(DATA FOR THIS EXERCISE)
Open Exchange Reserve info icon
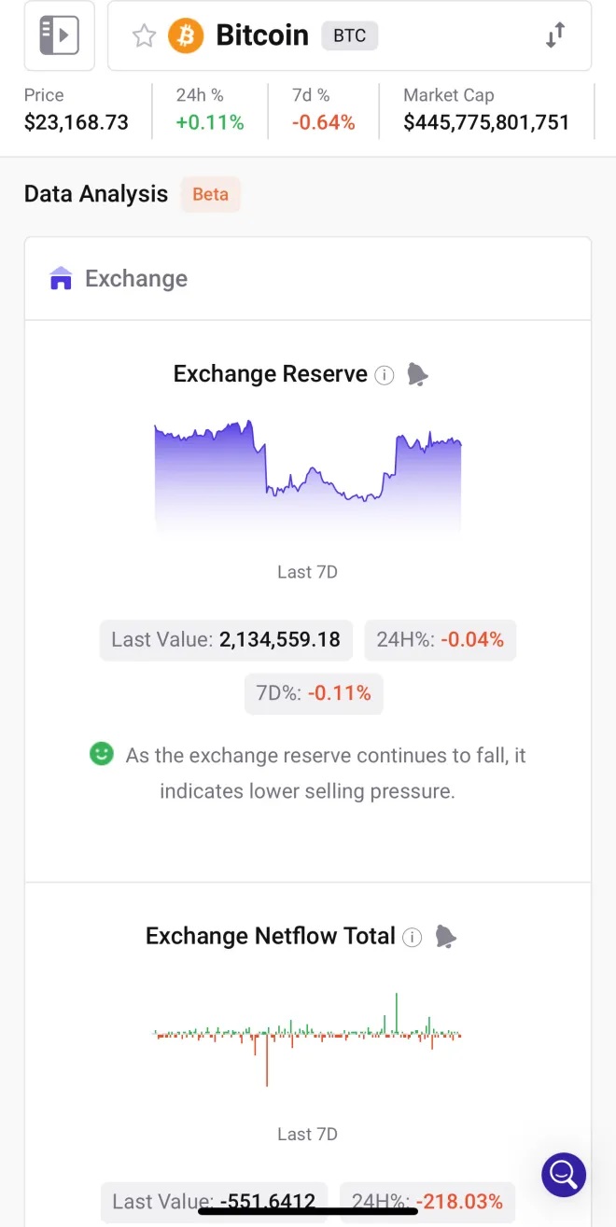 pyautogui.click(x=385, y=375)
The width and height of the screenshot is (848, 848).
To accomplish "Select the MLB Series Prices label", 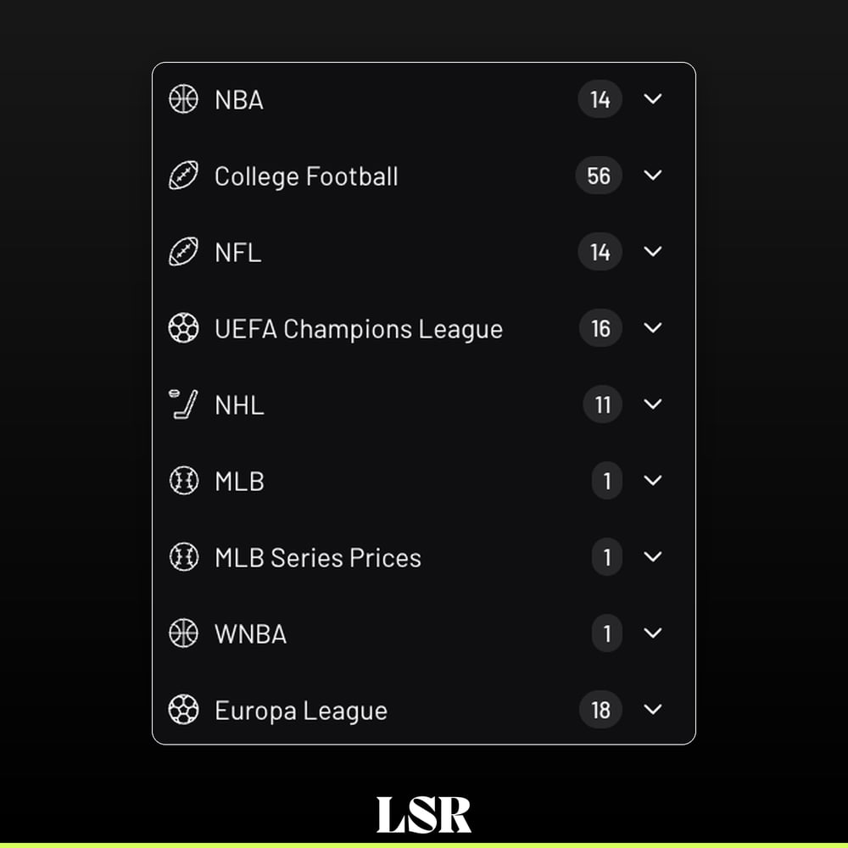I will click(x=317, y=558).
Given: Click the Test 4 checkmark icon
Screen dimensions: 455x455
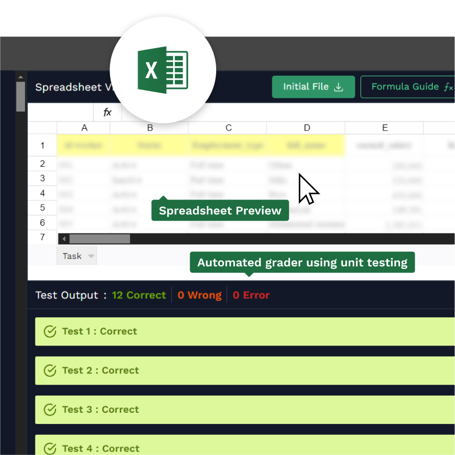Looking at the screenshot, I should (x=50, y=448).
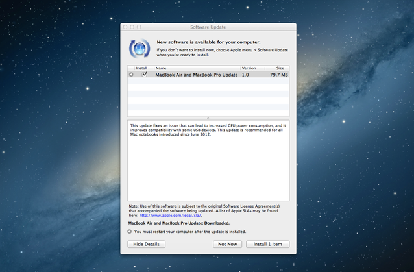Sort updates by the Version column header
This screenshot has width=414, height=272.
pyautogui.click(x=249, y=68)
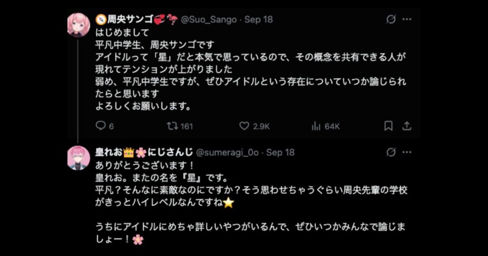
Task: Click the display name 皇れお にじさんじ
Action: [x=144, y=152]
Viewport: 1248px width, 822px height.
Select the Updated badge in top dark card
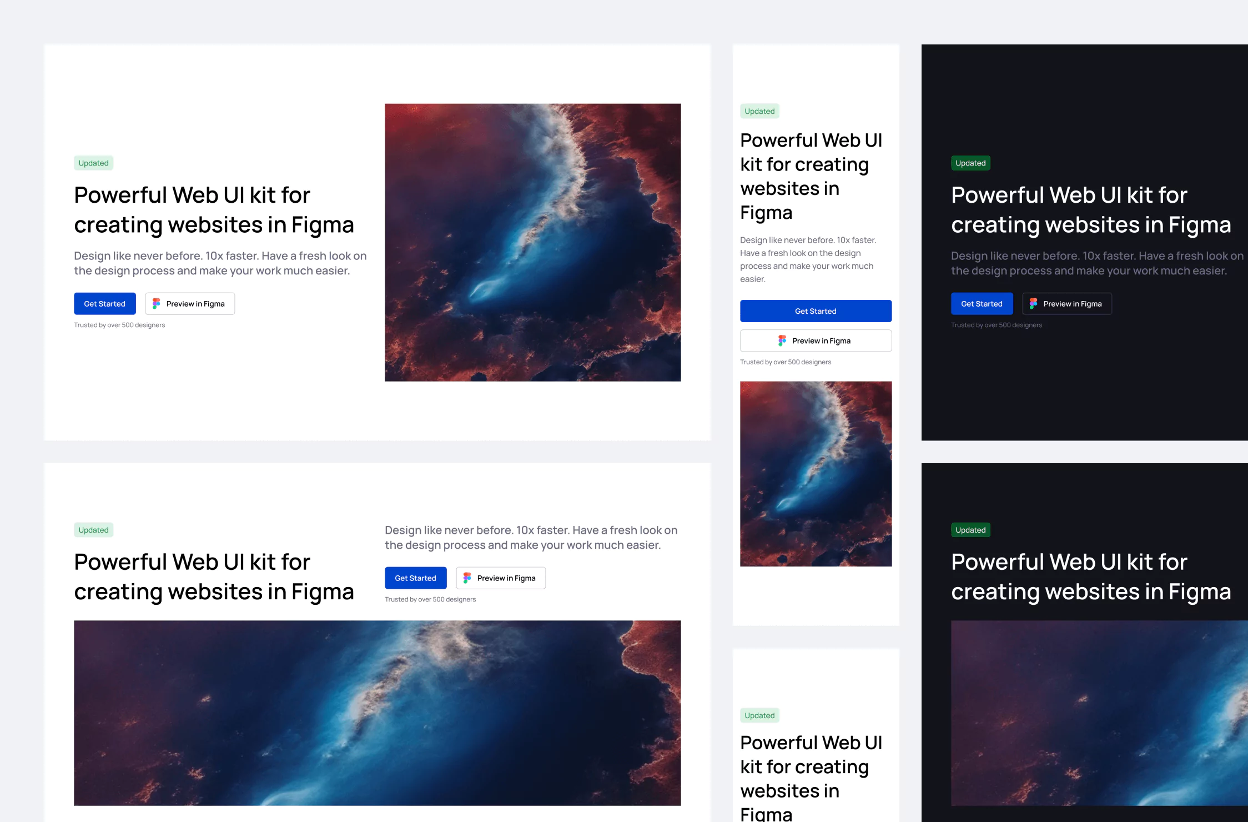(970, 163)
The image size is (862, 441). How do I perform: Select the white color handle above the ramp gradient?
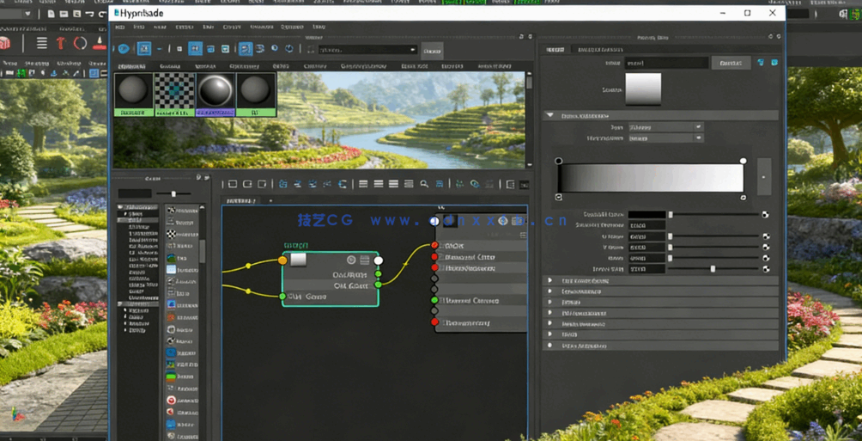coord(744,161)
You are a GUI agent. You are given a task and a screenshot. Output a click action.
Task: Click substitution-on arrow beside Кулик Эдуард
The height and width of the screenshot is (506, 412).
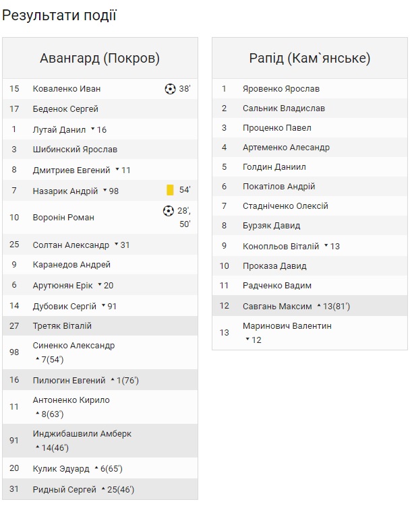click(x=95, y=468)
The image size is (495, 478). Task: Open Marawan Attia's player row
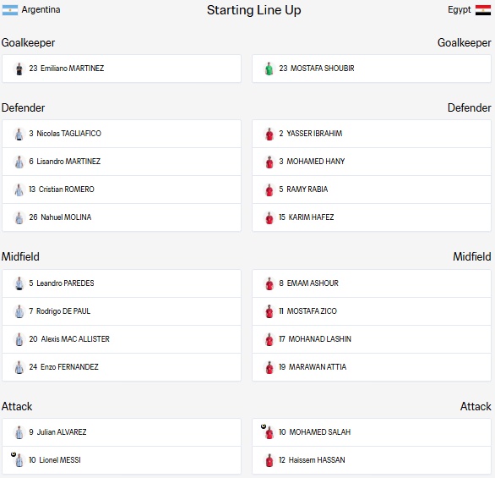coord(372,367)
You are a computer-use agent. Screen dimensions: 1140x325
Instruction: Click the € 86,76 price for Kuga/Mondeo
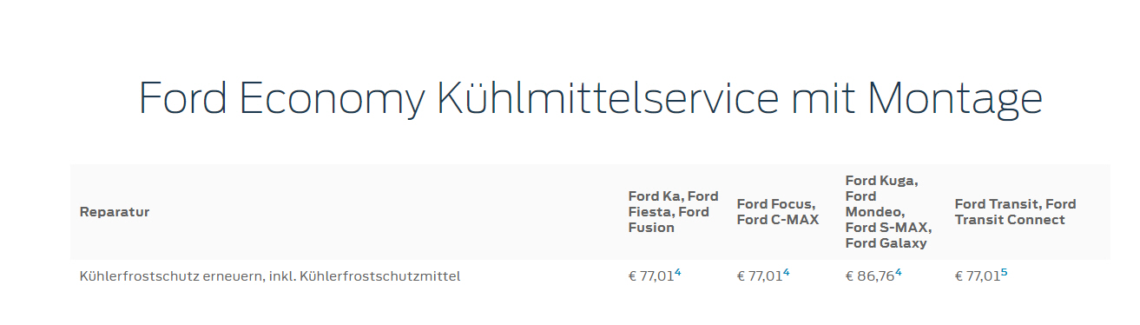coord(870,276)
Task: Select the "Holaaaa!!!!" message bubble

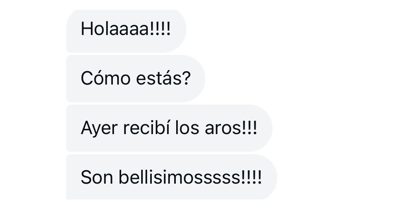Action: pyautogui.click(x=126, y=31)
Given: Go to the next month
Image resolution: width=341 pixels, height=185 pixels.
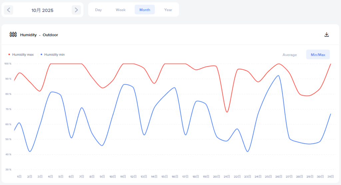Looking at the screenshot, I should click(76, 10).
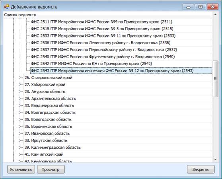This screenshot has height=179, width=222.
Task: Click the app icon in the title bar
Action: coord(6,7)
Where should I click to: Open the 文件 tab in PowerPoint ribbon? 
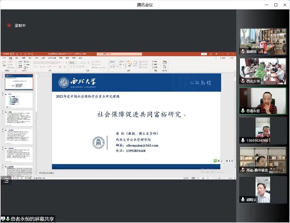(x=4, y=58)

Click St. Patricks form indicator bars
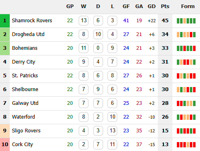click(x=186, y=76)
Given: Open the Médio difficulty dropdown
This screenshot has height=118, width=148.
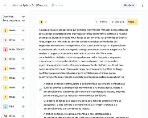Looking at the screenshot, I should click(x=132, y=22).
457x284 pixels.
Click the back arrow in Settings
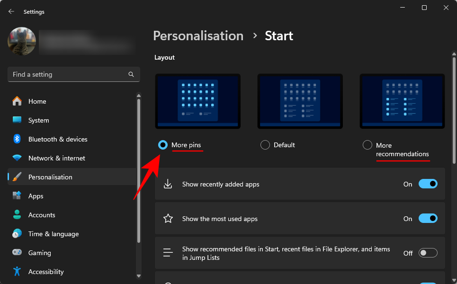pos(11,11)
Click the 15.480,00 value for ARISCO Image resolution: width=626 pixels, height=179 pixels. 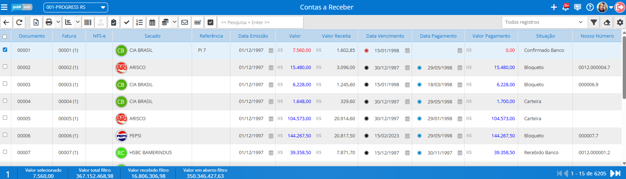(x=301, y=68)
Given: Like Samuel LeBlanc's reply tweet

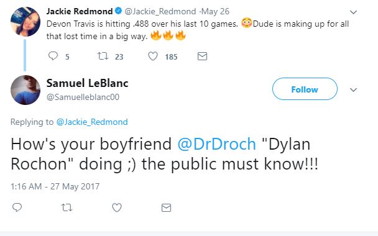Looking at the screenshot, I should [x=117, y=207].
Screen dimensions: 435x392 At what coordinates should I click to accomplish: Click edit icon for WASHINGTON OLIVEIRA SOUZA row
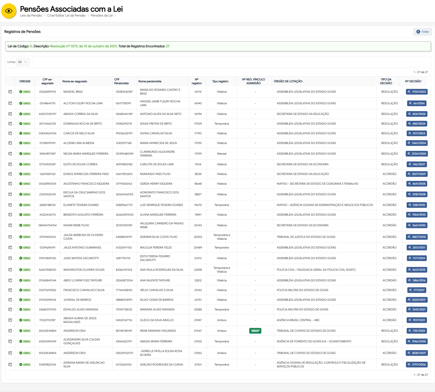point(10,270)
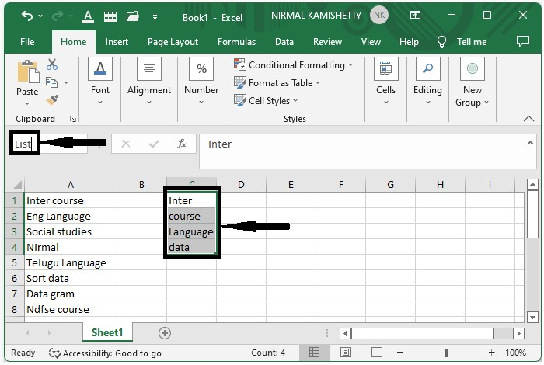The height and width of the screenshot is (365, 544).
Task: Click Accessibility: Good to go status
Action: (x=105, y=353)
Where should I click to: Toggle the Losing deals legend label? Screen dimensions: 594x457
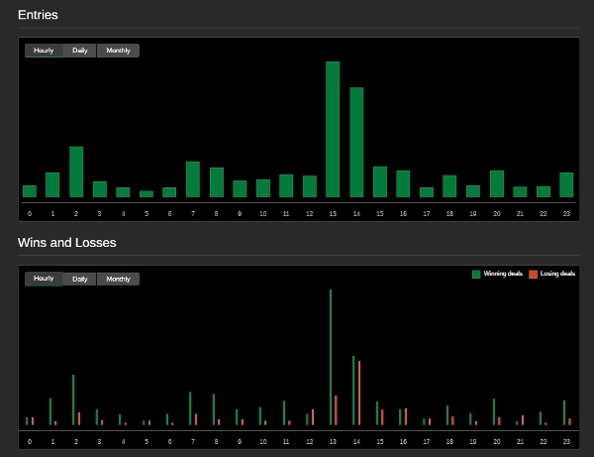(557, 274)
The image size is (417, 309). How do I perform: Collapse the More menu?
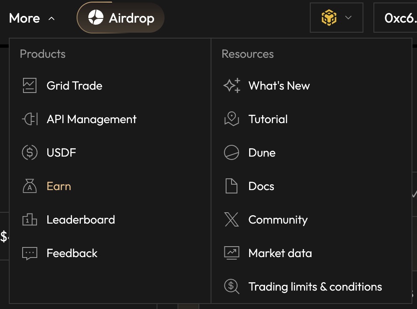[32, 18]
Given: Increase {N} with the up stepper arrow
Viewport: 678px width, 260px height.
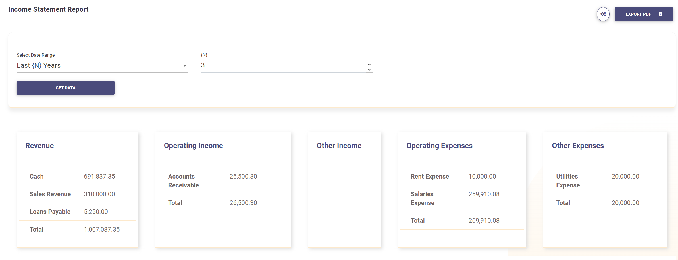Looking at the screenshot, I should pyautogui.click(x=369, y=64).
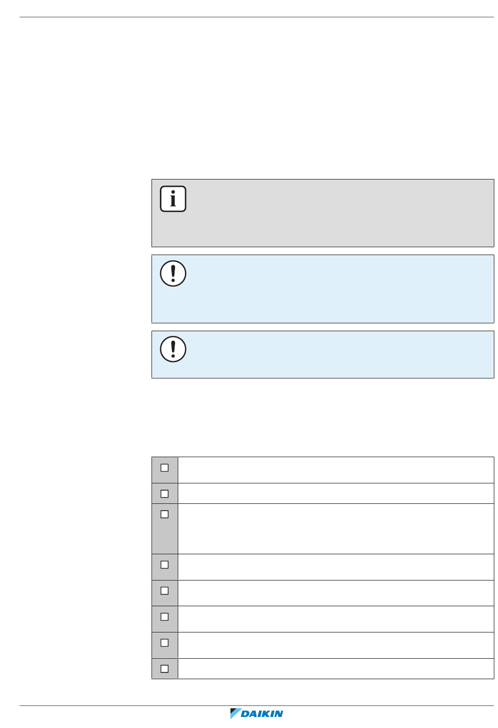This screenshot has width=498, height=728.
Task: Click the upper circled exclamation notice icon
Action: [x=173, y=273]
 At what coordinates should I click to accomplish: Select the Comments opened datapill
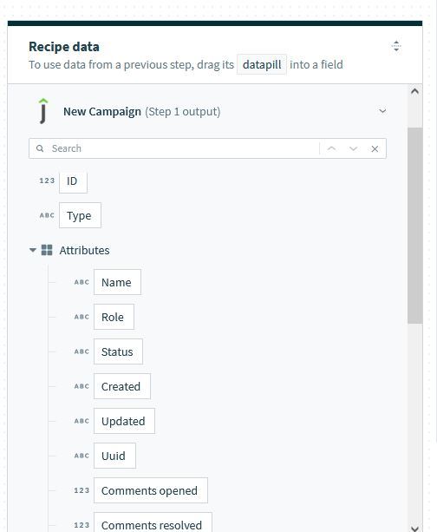point(151,490)
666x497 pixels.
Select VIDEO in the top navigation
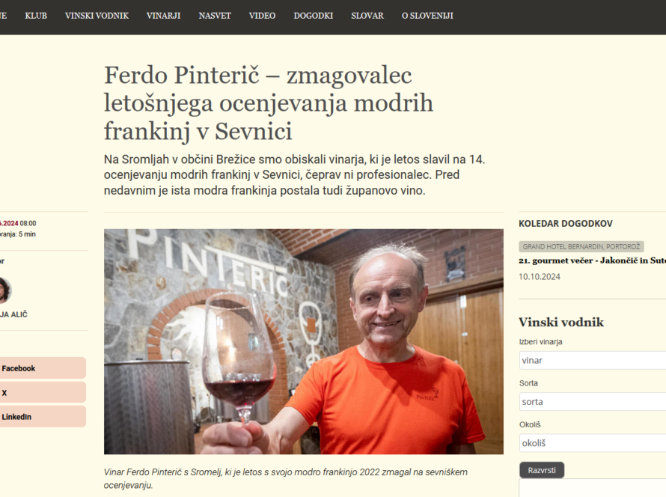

(YOUR OBJECTIVE)
Show the lines above with "agent".

(EXERCISE ANSWER)
You are a GUI agent. You are given a task and a screenshot. Output a click action.
You are a computer-use agent. Screen dimensions: 1140x325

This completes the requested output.